Now Johnny is about to turn 5 in 2 months and is making a lot of break throughs.  I am happy and proud of his progress but disappointed in a system that makes promises about early childhood intervention but has children on wait lists for the therapy and programs that can help him.  I couldn’t wait to leave the Psychologists  and  give  Johnny a big hug and and a *high five*.  YOU are doing it sweetie despite everything 🙂


6 Comments Add yours

  1. I’m so sorry to hear about all of your frustrations. I know that we were blessed to get Philip into his preschool when we did. It never occurred to me that there might be wait lists until the staff told us that they happened to have an opening just when we applied. That’s when I realized how lucky we were.
    High fives to Johnny on all his progress and to you, too, for doing what he needed when the system failed you both.


    1. Cyn says:

      *hugs* thanks:) You gotta do what you gotta do right? Wait lists are the bane of my existence:( The preschool my son was at last year we “accidentally” got in half-way through the year even though they have a massive wait-list. I had heard about them through word of mouth but figured since their list was so long I’d visit them for their specialized kindergarten. Their Principal had visited the drop-in play centre I was taking my son to and really liked what she saw in him and then once the teachers met him when we visited the school…..the next available spot was his. I guess what I’ve found out is be persistent and network like crazy because its through meeting folks that you find out other places etc that you never knew even existed.


  2. Lisa Burns says:

    Thanks for blogging Cynthia!!!! As I meet more and more people….I hear very similar stories of frustration and “experts” that are so very book smart and yet so lacking in common sense….I have interviewed so many Professionals that are “autism specialists” and find that they really don’t understand the disorder at all….I don’t know about others but when I meet someone that instinctively knows what my son needs….I call them my “autism whisperers” and thank the Lord for their help….Keep blogging and most importantly….keep reaching Master Johnny….you have been given an important task that you never asked for….being an Ambassador for Autism is a difficult role to play and you continue to do an amazing job….with the love of your family and your beautiful personality….especially a smile that lights up the world….you will go far and do us all proud!!!!


  3. vaughanmom says:

    I am so happy to hear of your son’s progress! I am not familiar with IBI therapy. We are struggling to get McKinlea into ABA therapy. Is that the same thing? I thought the struggle getting the official Autism diagnosis was difficult….sheesh. Now we are finding it even more challenging to get her therapy.


    1. Cyn says:

      ABA is “Applied Behaviour Analysis” where you track the challenging behaviours over a period of time and apply strategies through repetition to change the behaviour. ABA is used to help teach life skills such as washing hands to dressing to how to learn ie match shapes and colours.

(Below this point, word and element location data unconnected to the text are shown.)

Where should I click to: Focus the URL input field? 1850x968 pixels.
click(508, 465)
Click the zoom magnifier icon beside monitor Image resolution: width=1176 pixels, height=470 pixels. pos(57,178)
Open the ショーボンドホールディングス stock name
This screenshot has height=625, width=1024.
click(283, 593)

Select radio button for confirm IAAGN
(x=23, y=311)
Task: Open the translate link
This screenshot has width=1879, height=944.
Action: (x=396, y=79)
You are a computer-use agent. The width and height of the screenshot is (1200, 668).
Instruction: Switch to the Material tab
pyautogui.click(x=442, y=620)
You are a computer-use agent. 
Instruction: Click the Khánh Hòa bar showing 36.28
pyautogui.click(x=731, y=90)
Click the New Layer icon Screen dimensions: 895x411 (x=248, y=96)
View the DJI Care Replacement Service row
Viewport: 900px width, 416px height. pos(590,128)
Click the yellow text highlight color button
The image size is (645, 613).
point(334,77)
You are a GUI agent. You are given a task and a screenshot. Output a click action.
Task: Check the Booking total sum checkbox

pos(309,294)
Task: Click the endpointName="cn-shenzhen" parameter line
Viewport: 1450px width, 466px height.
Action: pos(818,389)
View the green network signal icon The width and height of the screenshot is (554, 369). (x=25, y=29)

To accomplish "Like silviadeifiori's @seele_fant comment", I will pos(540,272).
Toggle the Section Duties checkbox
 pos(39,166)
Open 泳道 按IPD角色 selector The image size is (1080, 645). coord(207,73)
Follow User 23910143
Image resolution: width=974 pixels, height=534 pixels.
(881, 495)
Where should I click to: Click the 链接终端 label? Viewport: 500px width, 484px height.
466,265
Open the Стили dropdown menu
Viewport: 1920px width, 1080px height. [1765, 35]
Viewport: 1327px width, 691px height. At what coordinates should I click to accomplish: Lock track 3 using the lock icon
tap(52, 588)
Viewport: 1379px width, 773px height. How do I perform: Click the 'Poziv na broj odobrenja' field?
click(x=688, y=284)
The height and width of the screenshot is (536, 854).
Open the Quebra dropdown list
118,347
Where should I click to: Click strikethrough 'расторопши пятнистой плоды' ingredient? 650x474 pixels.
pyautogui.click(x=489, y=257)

      IBI is “Intensive Behaviour Intervention where ABA is uses but intensively 20 – 30 hours a week.

      IBI is super expensive because of the number of hours required with a therapist and then add SLP and OT support as well. $30,000 + a year. For kids that are severe in this province the gov’t offers for 2-3 years to provide a team of therapists but the wait lists are long. Good luck and remember be persistent.